A erva tinha ainda aplicações médicas e era usada pra uma série de condições, de hemorroidas a mordidas de cães. No fim de contas, silphium era proveitoso no quarto: além de afrodisíaco, a erva pode ter sido um dos primeiros métodos anticoncepcionais por seu potencial de "purgar o útero". Há historiadores que dizem que o formato de coração de suas raízes pode ser uma das origens de nossa liga do romance com o símbolo.



E os romanos amavam em tão alto grau a silphium que faziam referência a erva em poemas e canções, eternizando-a também em sua literatura. Por séculos, soberanos detinham o monopólio sobre a planta. Isto fez de Cirene, localizada onde hoje fica a cidade líbia de Shahhat, um dos lugares mais ricos da África.

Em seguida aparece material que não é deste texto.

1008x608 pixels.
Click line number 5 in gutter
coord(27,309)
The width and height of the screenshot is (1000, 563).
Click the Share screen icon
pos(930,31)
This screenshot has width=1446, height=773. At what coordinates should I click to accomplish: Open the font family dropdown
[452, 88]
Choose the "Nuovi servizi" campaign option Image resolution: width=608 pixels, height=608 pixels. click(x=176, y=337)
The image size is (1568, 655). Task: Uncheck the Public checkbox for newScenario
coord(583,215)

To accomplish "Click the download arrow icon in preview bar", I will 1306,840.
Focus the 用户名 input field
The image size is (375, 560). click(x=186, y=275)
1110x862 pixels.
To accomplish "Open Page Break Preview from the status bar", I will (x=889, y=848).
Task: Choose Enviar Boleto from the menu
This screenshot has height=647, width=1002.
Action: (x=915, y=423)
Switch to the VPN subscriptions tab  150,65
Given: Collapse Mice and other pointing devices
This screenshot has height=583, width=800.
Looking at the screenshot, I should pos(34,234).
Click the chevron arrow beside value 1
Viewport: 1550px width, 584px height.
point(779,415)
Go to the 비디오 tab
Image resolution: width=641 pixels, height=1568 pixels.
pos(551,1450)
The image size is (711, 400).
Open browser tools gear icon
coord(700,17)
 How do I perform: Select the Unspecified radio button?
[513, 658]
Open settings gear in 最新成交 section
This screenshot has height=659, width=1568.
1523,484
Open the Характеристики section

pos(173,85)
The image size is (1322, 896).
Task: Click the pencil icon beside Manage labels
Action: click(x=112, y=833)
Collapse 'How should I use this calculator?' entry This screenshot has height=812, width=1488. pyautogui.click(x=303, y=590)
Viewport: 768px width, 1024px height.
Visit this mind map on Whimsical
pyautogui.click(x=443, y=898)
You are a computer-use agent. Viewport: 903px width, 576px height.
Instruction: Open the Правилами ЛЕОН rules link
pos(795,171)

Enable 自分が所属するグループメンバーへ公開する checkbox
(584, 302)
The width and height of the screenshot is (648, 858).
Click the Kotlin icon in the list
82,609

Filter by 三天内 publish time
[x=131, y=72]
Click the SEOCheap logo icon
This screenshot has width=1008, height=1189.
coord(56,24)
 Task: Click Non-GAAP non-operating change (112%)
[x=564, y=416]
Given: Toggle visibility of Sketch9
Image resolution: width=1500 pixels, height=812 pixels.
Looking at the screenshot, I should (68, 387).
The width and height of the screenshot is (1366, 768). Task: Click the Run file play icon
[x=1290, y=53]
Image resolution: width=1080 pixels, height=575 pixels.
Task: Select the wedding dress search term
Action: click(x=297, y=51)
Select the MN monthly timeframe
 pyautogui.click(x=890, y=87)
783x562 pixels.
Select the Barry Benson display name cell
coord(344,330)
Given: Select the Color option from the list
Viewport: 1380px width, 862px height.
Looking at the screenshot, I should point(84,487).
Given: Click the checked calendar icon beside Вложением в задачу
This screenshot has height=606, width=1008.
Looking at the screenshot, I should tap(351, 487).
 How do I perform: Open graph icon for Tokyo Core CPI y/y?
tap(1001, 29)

A erva era representada até no dinheiro usada pelos locais. O famoso imperador romano Júlio César gostava em tão alto grau do silphium que chegou a armazenar mais de 680 kg da erva no Tesouro Romano. Todavia, a planta hoje não existe mais e só novas imagens estilizadas e relatos de naturalistas permanecem. Então, a verdadeira identidade da erva favorita dos romanos é um mistério.



Para alguns historiadores, a planta foi extinta, entretanto outros especialistas encontram que ela ainda poderá haver no Mediterrâneo como uma alteração. E queremos carregar a erva de volta? Reza a lenda que a silphium foi descoberta depois de uma imensa tempestade pela costa leste da Líbia, há mais de 2,cinco 1 mil anos. A partir dali, a erva teria se espalhado pela localidade, crescendo de forma cheio de colinas e planícies. Isso pode talvez soar excêntrico, visto que o norte da África não é muito conhecido por seu potencial agrário.



Entretanto a localidade de que estamos purevolume.com dizendo, conhecida na antiguidade como Cirenaica, marcada por verdejantes planaltos, é conhecida na abundância de água. Novas partes hoje recebem oitenta e cinco cm de água por ano, um índice de pluviosidade aproximado com o do Reino Unido. A região foi originalmente colonizada pelos gregos e anexada pelos romanos em torno de noventa e seis a.C. - algumas décadas depois, Cirene foi dada por Atenas a Roma.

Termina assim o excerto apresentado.